Vaccination scenarios

We explored two general types of vaccination strategies: (1) vaccination of a single cohort of individuals, with potential booster vaccinations over time for those individuals who were vaccinated initially, and (2) vaccination of the overall population at coverage levels that are constant over time, such that individuals are revaccinated or new individuals are vaccinated to maintain a certain effectively vaccinated population coverage level. In the latter strategy, we allow for constant revaccination because otherwise the vaccinated percentage of the population will decrease over time due to population increases or mortality and, more importantly, due to the very short duration of protection of the vaccine candidate we are modeling in these scenarios. When vaccine protection wanes, individuals who were previously vaccinated receive no further protection and therefore are no longer ‘effectively’ vaccinated; for modeling purposes, these individuals return to the ‘unvaccinated’ populations. As such, individual members of the population must be continuously vaccinated (or revaccinated) to maintain this effectively vaccinated population coverage level. We examined all outcomes in terms of infections prevented over time at 5, 10, 15, and 20 years, as well as the impact on population-level HIV prevalence over a 50-year period.

For the single cohort vaccination strategy, we assumed 30%, 60%, or 90% of the adult population was vaccinated in a single year and that vaccine efficacy decayed over time at the individual level as specified by the above equation. All individuals who were vaccinated received partial protection from the vaccine. We also explored the consequences of booster vaccinations for those individuals who were originally vaccinated and simulated boosting at 5-year or more frequent 2-year intervals. Individuals who were not vaccinated in the first round were thus not eligible for subsequent booster vaccinations. We assumed that revaccination resulted in the same efficacy (according to the exponential decay curve above) at preventing infection over time as the original vaccination. We did not explore changes in risk behavior for this vaccination strategy.
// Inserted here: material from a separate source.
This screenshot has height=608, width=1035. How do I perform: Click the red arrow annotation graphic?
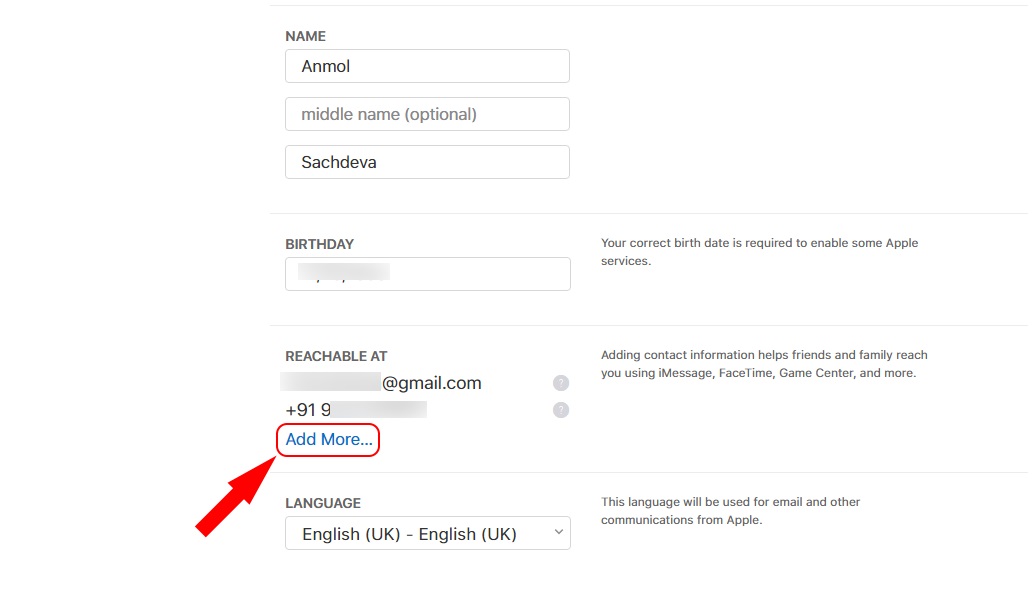[235, 496]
For the continuous vaccination strategy, we assumed that 30%, 60%, or 90% of the adult population was vaccinated initially, and that these population coverage levels were maintained over time as described above. As such, individuals who were previously vaccinated but whose protection had waned could be revaccinated, and individuals who were vaccine-naïve could be vaccinated, such that overall effectively vaccinated population coverage levels remained constant. For this strategy, we assumed that vaccine efficacy decayed over time at the population level. We also explored the impact of post-vaccination changes in risk behavior by simulating scenarios in which condom use increased or decreased by 50%.
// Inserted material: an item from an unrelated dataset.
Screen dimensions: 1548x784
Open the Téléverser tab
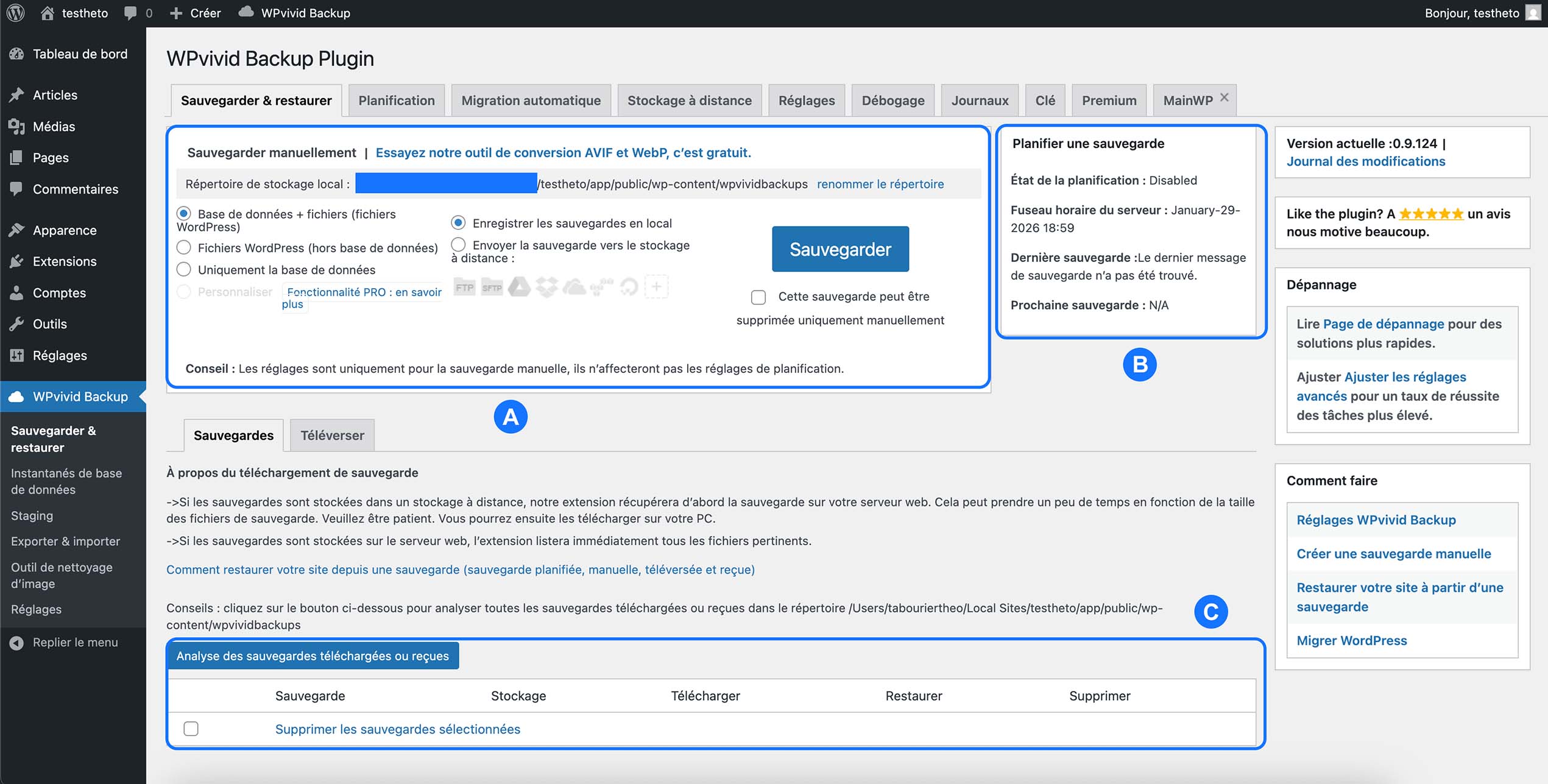pos(331,434)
In the analysis for the single cohort vaccination strategy, we adapted our model structure to allow the specification of the vaccine efficacy at each time step according to the exponential decay equation used for this efficacy. As such, the exact time-dependent efficacy was modeled for this group. In the analysis for the continuous vaccination strategy, new cohorts of individuals were being vaccinated or revaccinated every year and we were not able to specify the vaccine efficacy for each cohort at each time step due to limitations with the structure of the model. Therefore, we instead used a fixed efficacy and average duration of protection calculated from the exponential decay function to approximate the impact of waning efficacy at the population level. Although this does not produce an identical result as modeling waning efficacy over time, this method provides a good approximation at the population level (data not shown).

Simulations

We initialized the model with parameters from published sources as well as assumptions to simulate the late-stage, generalized heterosexual HIV epidemic in the township of Soweto, South Africa (6): We assumed the vaccine stimulated an immune response resulting in partial protection from infection for all vaccinated individuals. We examined varying infectivity values (0.06 to 0.27) for the annual per-partner (not per sex act) probability of HIV transmission, depending on the disease stage and direction (male-to-female or female-to-male) of HIV transmission (710). We assumed 0–3 sexual partners per year, depending on the disease stage. We assumed baseline condom use levels of 50% and an overall condom failure rate of 14% per partnership (11). We calculated the time from HIV infection to death due to AIDS as 10.2 years, divided into asymptomatic, symptomatic and AIDS stages (12). We simulated the impact of vaccination programs on a population of 823,000 sexually active adults aged 17 years or older (13) with a mean age of 25.1 years (14), a life expectancy of 60.8 years in the absence of AIDS-related mortality (14), and a non-AIDS annual mortality rate of 0.028 (14). Individuals left the model population as a result of AIDS- or non-AIDS-related mortality. Although the prevalence of HIV is unknown in Soweto, we used national and provincial data to estimate initial HIV prevalence rates of 11.6% for men and 20.0% for women in an urban township setting (15).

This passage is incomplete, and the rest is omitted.